Cura Di Bella, tre pazienti ancora rimborsati

In tempi di vacche magre per la sanità, accade che i pochi soldi pubblici a disposizione debbano essere usati per rimborsare terapie che, secondo la comunità scientifica, non sono efficaci.
In provincia di Pordenone ci sono tre pazienti che si curano ancora con la multiterapia Di Bella e la magistratura ha imposto che i farmaci che utilizzano siano rimborsati dal servizio sanitario regionale.
La storia della multiterapia Di Bella ha rappresentato un capitolo importante nella storia delle cure oncologiche in Italia: una terapia che ha spaccato il Paese, diviso tra chi era convinto che guarisse e chi, comunità scientifica compresa, no.
Con decisioni del Pretore di Pordenone del 1998 era stato disposto che fosse l’Azienda sanitaria a sostenere il costo dei farmaci utilizzati per la multiterapia.
Nel 2014 sono state tre le persone in provincia che si sono curate con il metodo finanziato dall’Azienda sanitaria: una spesa complessiva di 4 mila 200 euro, messi a carico dei distretti sanitari di appartenenza delle persone ammalate dietro domanda presentata dalle stesse. Il pretore, infatti, aveva disposto che l’Ass provvedesse al rimborso della spesa per i farmaci dal momento che gli stessi non potevano esseredisponibili nella farmacia aziendale.
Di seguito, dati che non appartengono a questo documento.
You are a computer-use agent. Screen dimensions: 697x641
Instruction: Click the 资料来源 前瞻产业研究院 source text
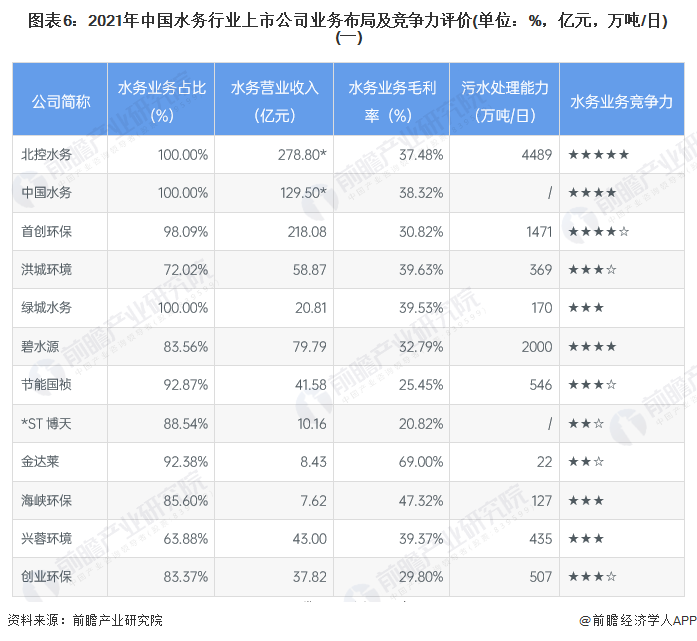click(x=85, y=621)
La multiterapia Di Bella era stata ideata dal medico siciliano Luigi Di Bella, che esercitava a Modena. È basata sulla somministrazione di somatostatina, bromocriptina, ciclofosfamide, melatonina e alcune vitamine (E, C, D oltre a uno sciroppo di retinoidi). Caratteristica della terapia è la personalizzazione della cura in base al singolo paziente, con dosaggi e componenti potevano subire variazioni in base allo stesso. Dopo la morte del medico, la terapia è portata avanti dai figli.
Alla metà degli anni '90 nacque un grande dibattito sulla efficacia della cura. Nel 1999 l'allora ministro della sanità Rosy Bindi avviò una sperimentazione che sancì l'inefficacia terapeutica della cura Di Bella. Successivamente vennero studiate le curve di sopravvivenza delle persone sottoposte alla cura: l’esito ne confermò l’inefficacia. Nel 2005 nuova bocciatura dal Consiglio Superiore della sanità. Nonostante ciò, in alcuni casi, dopo la pronuncia della magistratura, la cura viene ancora somministrata e rimborsata dall’ente pubblico.
Una storia che si sarebbe ripetuta, diversi anni dopo, con il metodo Stamina. (d.s.)